Pada waktu yang bersamaan, HP Ferdi pun berdering.
“Halo.” Sapa Ferdi.
“Ini dhen Ferdi-kan?” Jawab penelepon dengan logat jawa medoknya.
“Ya, ini siapa?”.
“Ini Pak topo, dhen masih disekolah?”. Tanya penelepon yang ternyata sopirnya Ferdi.
“Oh…, Iya Pak!”
“Oh… Al-hamdulillah. Bentar lagi Bapak sampe kok, tunggu di gerbang yah!” Kata Pak topo dengan nada lega.
“Baik Pak.” Jawab Ferdi yang langsung menutup telponnya.
Pak Topo adalah seorang sopir yang cukup penyabar, dan siap diperintah-perintah tanpa membantah selagi itu baik. Memang, dia sudah lama mengabdi di keluarga Ferdi, sejak Ferdi masih kecil. Ferdi pun sering dekat dengannya, curhat tentang masalah yang dia alami, dan Pak Topo dengan senang hati mendengarkannya tanpa keberatan dan memberikan solusi semampuhnya.
Tak lama kemudian, terlihat sebua mobil sedan, masuk ke halaman itu sambil membunyikan klakson. Itu adalah jemputan Ferdi.
Dia langsung berlari menuju mobil itu lalu masuk ke sebelah kiri ruang kemudi, dan langsung menutup pintunya.
“Sorry dhen, hehehe…, Bapak ketiduran, semalam habis nonton bola. Solnya dari jam delapan pagi sampai jam sebelas siang, Bapak sibuk dan nggak bisa mencuri waktu tidur. Mulai jam sebelas, Bapak mulai santai karena biasanya Bapak harus jemput Adhen jam satuan. Yaudah, Bapak santai-santai di saung dekat rumah Adhen eh…, kebablasan. Hehehe… Dan pas Bapak bangun, langsung aja Bapak Tuancap gas jemput Adhen.” Kata Pak topo sambil mmemutar balik mobil itu untuk meninggalkan sekolah.

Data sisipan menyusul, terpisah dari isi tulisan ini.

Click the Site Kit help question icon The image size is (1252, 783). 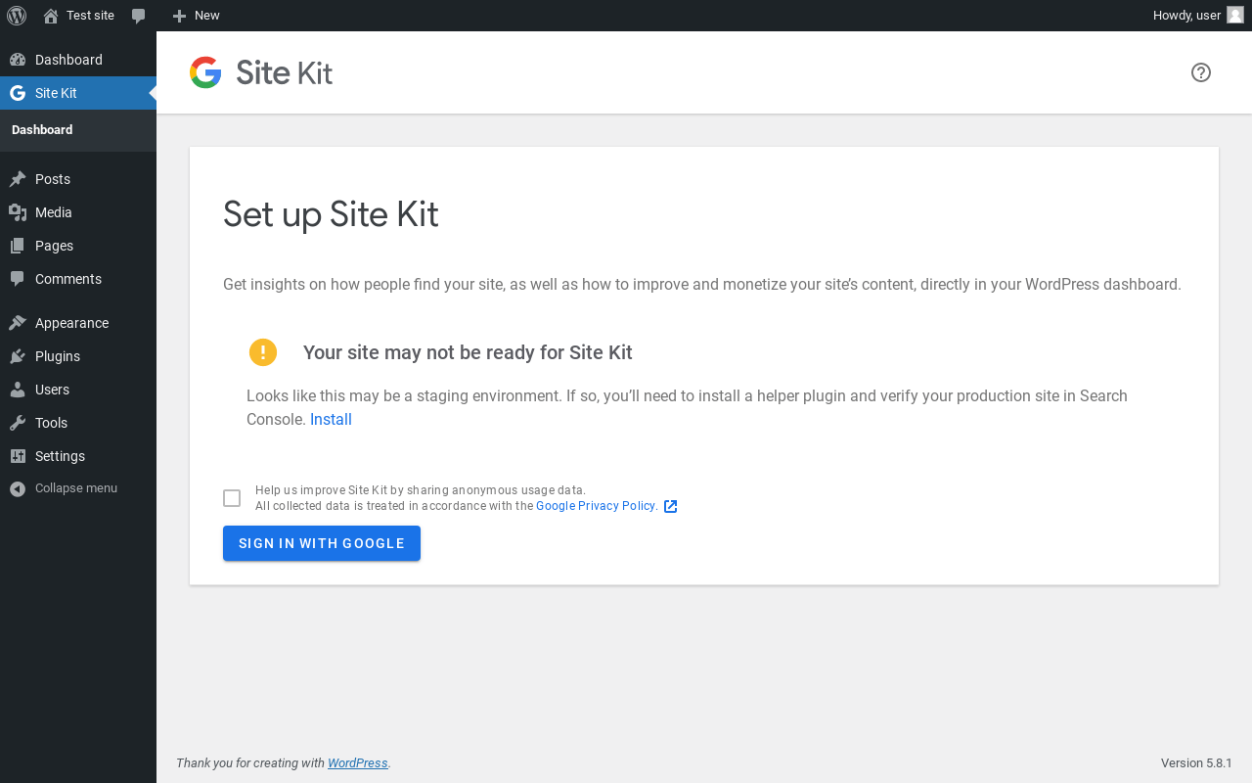point(1201,72)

Ferdi hanya mendengarkan saja keterangannya. Sambil berjalan, Pak topo terus berbicara tentang serunya pertandingan itu. Lalu Memaki-maki tim yang didukungnya karena kalah diakhir pertandingan.
Ferdi, yang kurang terlalu suka dengan sepak bola, hanya duduk manis mendengarkan ocehan Pak Topo.

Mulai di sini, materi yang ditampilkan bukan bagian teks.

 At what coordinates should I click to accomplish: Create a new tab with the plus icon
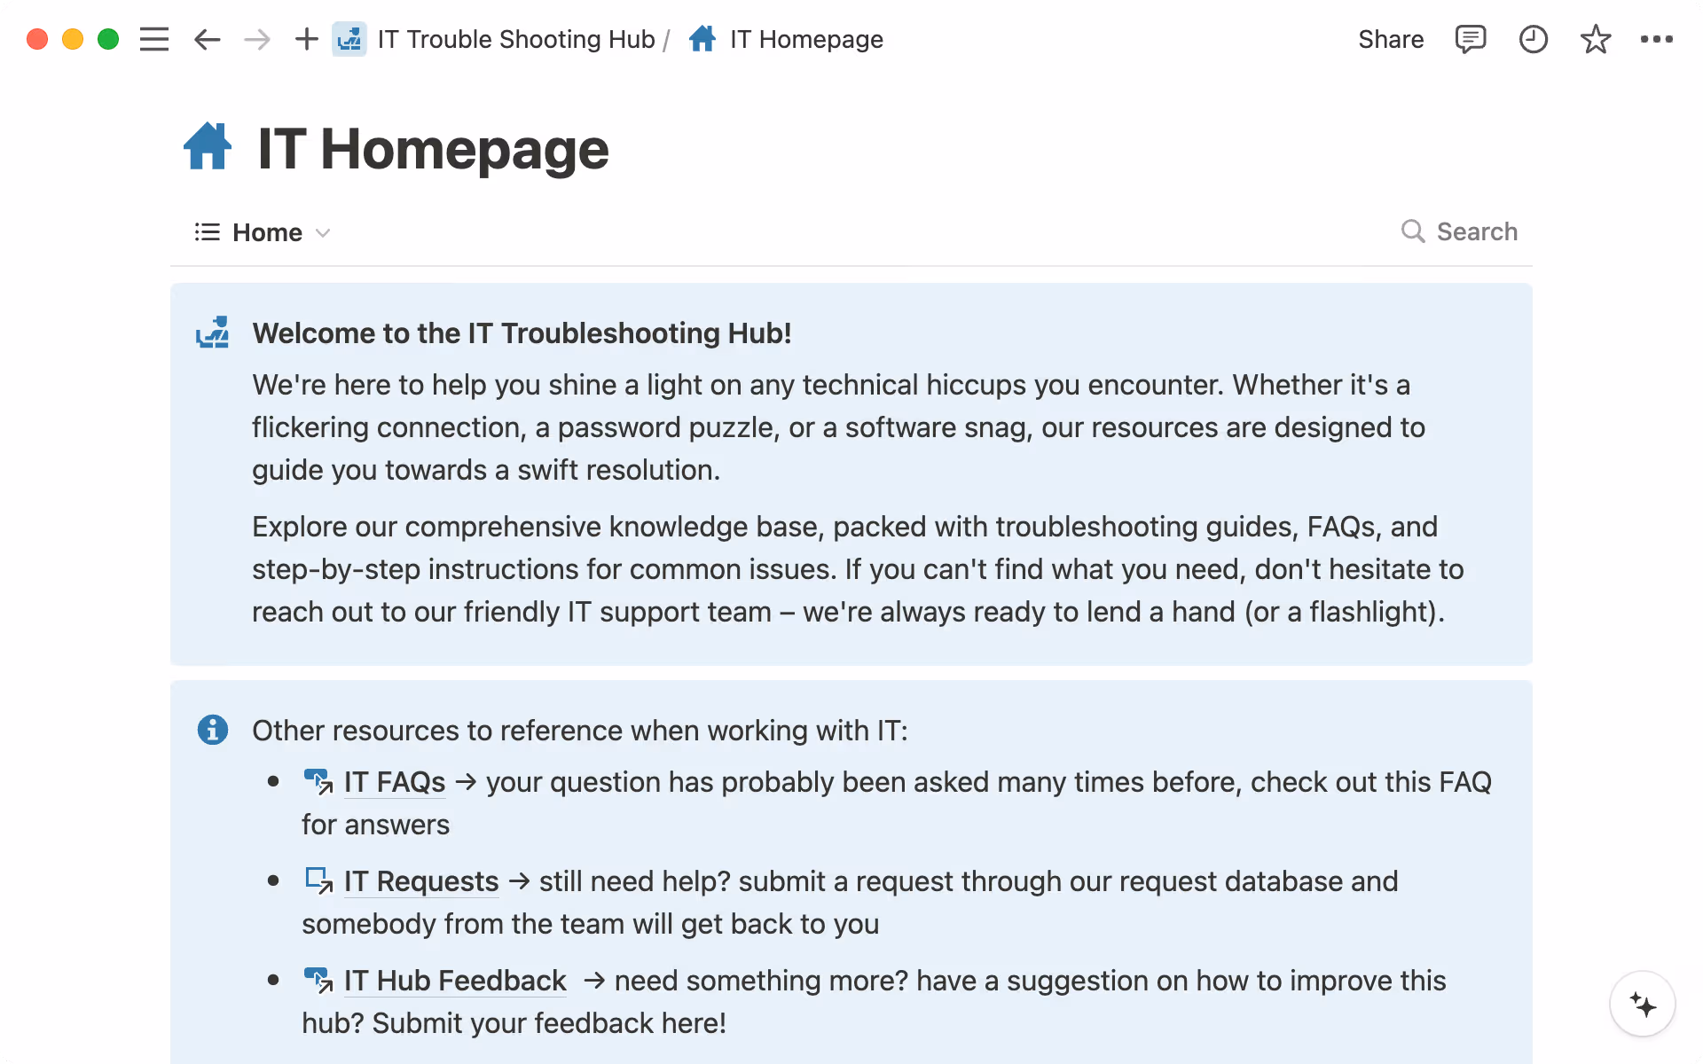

Tak terasa, mobil hampir memasuki halaman gerbang rumah Ferdi, namun berhenti tepat di depan pintu gerbang yang masih terkunci. Pak topo menarik rem tangan mobil dan mengeluarkan sesuatu dari sakunya. Ternyata yang dikeluarkan adalah kunci gerbang rumah.

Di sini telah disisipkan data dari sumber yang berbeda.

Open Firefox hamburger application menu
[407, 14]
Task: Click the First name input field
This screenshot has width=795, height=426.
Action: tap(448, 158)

“Biar saya yang buka Pak! Bapak masukin mobilnya saja.” Kata Ferdi ketika Pak Topo mau membuka pintu mobil untuk membukakan pintu gerbang.
“oh… ya sudah dhen.” Kata Pak Topo sambil melemparkan kunci itu ke tangan Ferdi.
Ferdi turun dari mobil dan langsung membuka gembok pintu gerbang itu. Setelah itu dia langsung masuk dan terdengar raungan mesin mobil yang juga masuk mengikutinya. Di halaman rumah tampak tanaman-tanaman hias dalam pot dan kolam kecil dengan air mancur serta burung-burung berada dalam sangkar yang berkicau riang. Ferdi sudah berada di depan pintu rumah dan dia membuka pintu itu lalu masuk. Kembali dia tutup pintu itu dan langsung menuju kamarnya.
Kamarnya cukup berantakan, dengan buku-buku yang berserakan, dan barang-barang seperti I pot, novel Harry Potter serta kaset film-nya yang menumpuk asal saja diatas meja komputer, hampir membuat kamarnya mirip kapal pecah. Belum lagi pakaian yang tergantung di dinding, yang sudah berbau kringat, ikut merusak suasana. Foto-foto cewek seksi menempel di dinding dengan ekspresi tersenyum.
Namun Ferdi tidak menghiraukan itu semua, karena itu sudah hal yang amat biasa baginya.
Sejuknya AC di kamarnya mendorong keinginannya untuk cepat-cepat merebahkan dirinya di kasur spring bad yang empuk seperti roti yang baru mateng, sehingga dia cepat-cepat membuka sepatunya dan mengganti pakaiannya. Setelah semuanya selesai, dia pun langsung menggabrukan dirinya di tempat tidur lalu tertidur pulas setelah memandangi foto cewek terseksi di dinding kamarnya.